EXERCISE BRIEF | All the data below needs to be retyped exactly as shown.

Stored items
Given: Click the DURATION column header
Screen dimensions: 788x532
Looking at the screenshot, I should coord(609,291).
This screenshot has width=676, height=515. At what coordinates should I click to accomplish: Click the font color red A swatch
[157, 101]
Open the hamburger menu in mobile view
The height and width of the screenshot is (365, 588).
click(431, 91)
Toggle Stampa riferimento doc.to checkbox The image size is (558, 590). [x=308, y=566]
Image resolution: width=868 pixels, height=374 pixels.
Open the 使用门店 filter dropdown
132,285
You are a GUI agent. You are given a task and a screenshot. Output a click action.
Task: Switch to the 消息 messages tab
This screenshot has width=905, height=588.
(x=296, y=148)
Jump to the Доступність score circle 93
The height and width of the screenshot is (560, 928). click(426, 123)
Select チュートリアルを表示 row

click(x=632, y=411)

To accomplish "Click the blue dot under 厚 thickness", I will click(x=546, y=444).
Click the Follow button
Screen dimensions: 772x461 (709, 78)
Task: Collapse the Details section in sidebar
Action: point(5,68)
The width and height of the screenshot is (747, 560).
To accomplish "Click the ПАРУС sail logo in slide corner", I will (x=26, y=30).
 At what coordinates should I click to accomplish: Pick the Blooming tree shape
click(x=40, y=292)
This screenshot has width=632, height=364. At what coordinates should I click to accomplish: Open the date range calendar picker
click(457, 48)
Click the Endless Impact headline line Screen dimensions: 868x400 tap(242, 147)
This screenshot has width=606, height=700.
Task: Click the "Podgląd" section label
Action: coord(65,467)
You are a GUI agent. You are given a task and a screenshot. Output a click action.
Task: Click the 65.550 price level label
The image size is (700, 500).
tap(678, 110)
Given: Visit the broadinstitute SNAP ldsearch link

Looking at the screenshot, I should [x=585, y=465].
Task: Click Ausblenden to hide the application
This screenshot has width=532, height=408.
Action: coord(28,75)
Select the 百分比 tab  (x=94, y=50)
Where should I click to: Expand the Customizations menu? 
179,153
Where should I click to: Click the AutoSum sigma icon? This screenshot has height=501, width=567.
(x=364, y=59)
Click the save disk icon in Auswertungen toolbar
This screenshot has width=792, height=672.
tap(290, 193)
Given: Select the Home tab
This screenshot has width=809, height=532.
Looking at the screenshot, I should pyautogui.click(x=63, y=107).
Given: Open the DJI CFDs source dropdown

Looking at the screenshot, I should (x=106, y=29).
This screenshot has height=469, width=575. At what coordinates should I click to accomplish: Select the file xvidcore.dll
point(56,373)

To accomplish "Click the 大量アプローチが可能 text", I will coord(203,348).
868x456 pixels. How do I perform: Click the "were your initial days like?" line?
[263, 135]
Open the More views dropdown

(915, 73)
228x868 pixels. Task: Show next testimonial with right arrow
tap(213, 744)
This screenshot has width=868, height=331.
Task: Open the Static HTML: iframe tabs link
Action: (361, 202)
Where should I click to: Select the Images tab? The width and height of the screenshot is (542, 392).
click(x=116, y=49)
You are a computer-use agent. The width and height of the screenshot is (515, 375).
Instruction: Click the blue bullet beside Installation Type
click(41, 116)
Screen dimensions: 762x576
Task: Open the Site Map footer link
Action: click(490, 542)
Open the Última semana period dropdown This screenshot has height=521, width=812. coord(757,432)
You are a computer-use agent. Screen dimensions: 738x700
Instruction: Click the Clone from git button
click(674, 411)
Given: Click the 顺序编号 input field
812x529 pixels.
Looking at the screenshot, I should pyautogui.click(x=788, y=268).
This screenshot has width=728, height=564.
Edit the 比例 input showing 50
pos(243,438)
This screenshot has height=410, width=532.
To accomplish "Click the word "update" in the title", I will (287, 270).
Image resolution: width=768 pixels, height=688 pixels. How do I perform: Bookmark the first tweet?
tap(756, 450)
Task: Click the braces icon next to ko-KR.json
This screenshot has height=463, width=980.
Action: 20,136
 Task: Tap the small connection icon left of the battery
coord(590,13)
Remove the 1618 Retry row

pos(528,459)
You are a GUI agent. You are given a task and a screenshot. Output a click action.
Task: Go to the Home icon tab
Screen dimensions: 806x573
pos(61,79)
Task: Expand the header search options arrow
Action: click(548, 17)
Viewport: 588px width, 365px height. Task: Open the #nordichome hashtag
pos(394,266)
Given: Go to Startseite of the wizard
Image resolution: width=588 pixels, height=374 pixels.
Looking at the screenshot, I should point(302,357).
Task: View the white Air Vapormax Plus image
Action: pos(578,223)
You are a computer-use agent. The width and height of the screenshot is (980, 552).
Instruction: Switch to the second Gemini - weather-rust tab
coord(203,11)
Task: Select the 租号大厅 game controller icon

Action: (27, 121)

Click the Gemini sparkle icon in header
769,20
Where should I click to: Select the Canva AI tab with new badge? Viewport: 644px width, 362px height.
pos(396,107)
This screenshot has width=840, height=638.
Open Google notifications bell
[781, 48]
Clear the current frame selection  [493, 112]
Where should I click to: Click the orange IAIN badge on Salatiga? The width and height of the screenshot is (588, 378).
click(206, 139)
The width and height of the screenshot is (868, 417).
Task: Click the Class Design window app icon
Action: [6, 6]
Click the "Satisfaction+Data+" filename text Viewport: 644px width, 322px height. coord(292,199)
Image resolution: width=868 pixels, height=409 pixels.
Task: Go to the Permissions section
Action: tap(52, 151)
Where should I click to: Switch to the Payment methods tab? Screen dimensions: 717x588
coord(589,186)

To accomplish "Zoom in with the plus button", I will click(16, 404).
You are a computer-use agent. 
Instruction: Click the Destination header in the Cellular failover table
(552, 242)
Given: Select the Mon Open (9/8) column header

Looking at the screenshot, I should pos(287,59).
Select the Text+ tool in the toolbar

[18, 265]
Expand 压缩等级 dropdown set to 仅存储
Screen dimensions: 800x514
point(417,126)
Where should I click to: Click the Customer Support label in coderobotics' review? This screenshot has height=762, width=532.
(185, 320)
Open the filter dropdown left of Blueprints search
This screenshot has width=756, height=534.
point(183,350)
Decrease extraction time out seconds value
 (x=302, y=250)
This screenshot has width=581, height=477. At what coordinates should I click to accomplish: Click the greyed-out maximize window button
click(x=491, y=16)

ANSWER FOR THIS EXERCISE |
Given: Click the DURATION column header
Screen dimensions: 788x532
Looking at the screenshot, I should coord(609,291).
This screenshot has width=676, height=515. At what coordinates should I click to accomplish: Click the font color red A swatch
[157, 101]
Open the hamburger menu in mobile view
The height and width of the screenshot is (365, 588).
click(431, 91)
Toggle Stampa riferimento doc.to checkbox The image size is (558, 590). [x=308, y=566]
Image resolution: width=868 pixels, height=374 pixels.
Open the 使用门店 filter dropdown
132,285
You are a GUI agent. You are given a task and a screenshot. Output a click action.
Task: Switch to the 消息 messages tab
This screenshot has width=905, height=588.
(x=296, y=148)
Jump to the Доступність score circle 93
The height and width of the screenshot is (560, 928). click(426, 123)
Select チュートリアルを表示 row

click(x=632, y=411)

To accomplish "Click the blue dot under 厚 thickness", I will click(x=546, y=444).
Click the Follow button
Screen dimensions: 772x461 (709, 78)
Task: Collapse the Details section in sidebar
Action: point(5,68)
The width and height of the screenshot is (747, 560).
To accomplish "Click the ПАРУС sail logo in slide corner", I will (x=26, y=30).
 At what coordinates should I click to accomplish: Pick the Blooming tree shape
click(x=40, y=292)
This screenshot has width=632, height=364. At what coordinates should I click to accomplish: Open the date range calendar picker
click(457, 48)
Click the Endless Impact headline line Screen dimensions: 868x400 tap(242, 147)
This screenshot has width=606, height=700.
Task: Click the "Podgląd" section label
Action: coord(65,467)
You are a GUI agent. You are given a task and a screenshot. Output a click action.
Task: Click the 65.550 price level label
The image size is (700, 500).
tap(678, 110)
Given: Visit the broadinstitute SNAP ldsearch link

Looking at the screenshot, I should [x=585, y=465].
Task: Click Ausblenden to hide the application
This screenshot has width=532, height=408.
Action: coord(28,75)
Select the 百分比 tab  (x=94, y=50)
Where should I click to: Expand the Customizations menu? 
179,153
Where should I click to: Click the AutoSum sigma icon? This screenshot has height=501, width=567.
(x=364, y=59)
Click the save disk icon in Auswertungen toolbar
This screenshot has width=792, height=672.
tap(290, 193)
Given: Select the Home tab
This screenshot has width=809, height=532.
Looking at the screenshot, I should pyautogui.click(x=63, y=107).
Given: Open the DJI CFDs source dropdown

Looking at the screenshot, I should (x=106, y=29).
This screenshot has height=469, width=575. At what coordinates should I click to accomplish: Select the file xvidcore.dll
point(56,373)

To accomplish "Click the 大量アプローチが可能 text", I will coord(203,348).
868x456 pixels. How do I perform: Click the "were your initial days like?" line?
[263, 135]
Open the More views dropdown

(915, 73)
228x868 pixels. Task: Show next testimonial with right arrow
tap(213, 744)
This screenshot has width=868, height=331.
Task: Open the Static HTML: iframe tabs link
Action: (361, 202)
Where should I click to: Select the Images tab? The width and height of the screenshot is (542, 392).
click(x=116, y=49)
You are a computer-use agent. The width and height of the screenshot is (515, 375).
Instruction: Click the blue bullet beside Installation Type
click(41, 116)
Screen dimensions: 762x576
Task: Open the Site Map footer link
Action: click(490, 542)
Open the Última semana period dropdown This screenshot has height=521, width=812. coord(757,432)
You are a computer-use agent. Screen dimensions: 738x700
Instruction: Click the Clone from git button
click(674, 411)
Given: Click the 顺序编号 input field
812x529 pixels.
Looking at the screenshot, I should pyautogui.click(x=788, y=268).
This screenshot has width=728, height=564.
Edit the 比例 input showing 50
pos(243,438)
This screenshot has height=410, width=532.
To accomplish "Click the word "update" in the title", I will (287, 270).
Image resolution: width=768 pixels, height=688 pixels. How do I perform: Bookmark the first tweet?
tap(756, 450)
Task: Click the braces icon next to ko-KR.json
This screenshot has height=463, width=980.
Action: 20,136
 Task: Tap the small connection icon left of the battery
coord(590,13)
Remove the 1618 Retry row

pos(528,459)
You are a GUI agent. You are given a task and a screenshot. Output a click action.
Task: Go to the Home icon tab
Screen dimensions: 806x573
pos(61,79)
Task: Expand the header search options arrow
Action: click(548, 17)
Viewport: 588px width, 365px height. Task: Open the #nordichome hashtag
pos(394,266)
Given: Go to Startseite of the wizard
Image resolution: width=588 pixels, height=374 pixels.
Looking at the screenshot, I should point(302,357).
Task: View the white Air Vapormax Plus image
Action: pos(578,223)
You are a computer-use agent. The width and height of the screenshot is (980, 552).
Instruction: Switch to the second Gemini - weather-rust tab
coord(203,11)
Task: Select the 租号大厅 game controller icon

Action: (27, 121)

Click the Gemini sparkle icon in header
769,20
Where should I click to: Select the Canva AI tab with new badge? Viewport: 644px width, 362px height.
pos(396,107)
This screenshot has width=840, height=638.
Open Google notifications bell
[781, 48]
Clear the current frame selection  [493, 112]
Where should I click to: Click the orange IAIN badge on Salatiga? The width and height of the screenshot is (588, 378).
click(206, 139)
The width and height of the screenshot is (868, 417).
Task: Click the Class Design window app icon
Action: [6, 6]
Click the "Satisfaction+Data+" filename text Viewport: 644px width, 322px height. coord(292,199)
Image resolution: width=868 pixels, height=409 pixels.
Task: Go to the Permissions section
Action: tap(52, 151)
Where should I click to: Switch to the Payment methods tab? Screen dimensions: 717x588
coord(589,186)

To accomplish "Zoom in with the plus button", I will click(16, 404).
You are a computer-use agent. 
Instruction: Click the Destination header in the Cellular failover table
(552, 242)
Given: Select the Mon Open (9/8) column header

Looking at the screenshot, I should pos(287,59).
Select the Text+ tool in the toolbar

[18, 265]
Expand 压缩等级 dropdown set to 仅存储
Screen dimensions: 800x514
point(417,126)
Where should I click to: Click the Customer Support label in coderobotics' review? This screenshot has height=762, width=532.
(185, 320)
Open the filter dropdown left of Blueprints search
This screenshot has width=756, height=534.
point(183,350)
Decrease extraction time out seconds value
 (x=302, y=250)
This screenshot has width=581, height=477. At what coordinates should I click to accomplish: Click the greyed-out maximize window button
click(x=491, y=16)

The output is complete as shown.